- Born: April 23, 1965 (age 60) New Jersey, United States
- Genres: Rock; space rock; stoner rock; psychedelic rock;
- Occupations: Musician; record producer;
- Instrument: Guitar
- Years active: 1989–present

= John McBain (musician) =

American guitarist

John McBain (born April 23, 1965) is an American musician from New Jersey. He was a guitarist for the rock bands Monster Magnet, Hater, and Wellwater Conspiracy, among others. He is also active as a solo artist and has contributed to The Desert Sessions.

== Career ==

===Hater===
After leaving Monster Magnet, McBain moved to Washington State to create the garage rock group Hater, along with Matt Cameron (Soundgarden, Pearl Jam), Ben Shepherd (Soundgarden) and Brian Wood (brother of Mother Love Bone vocalist Andrew Wood). The band released two albums of their brand of garage/psychedelic rock: their self-titled debut in 1993 and their follow-up, The 2nd, which was recorded in 1995 but released in 2005.

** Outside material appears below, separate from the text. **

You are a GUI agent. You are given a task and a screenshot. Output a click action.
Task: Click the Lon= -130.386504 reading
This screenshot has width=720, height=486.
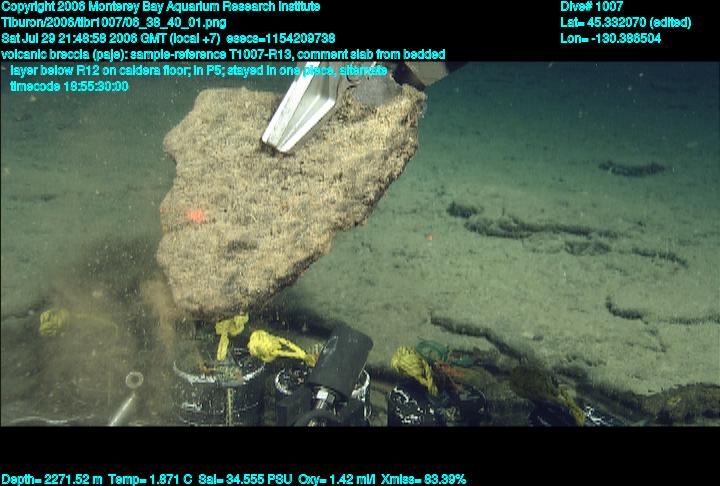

In 1997, after Hater broke up, McBain participated in the first Desert Sessions, a musical project led by Queens of the Stone Age frontman Josh Homme. There he befriended ex-Kyuss/Fu Manchu drummer Brant Bjork.

He was a live member of the Queens of the Stone Age for their first three shows, and co-wrote the song "Regular John" which appears on their self-titled debut album.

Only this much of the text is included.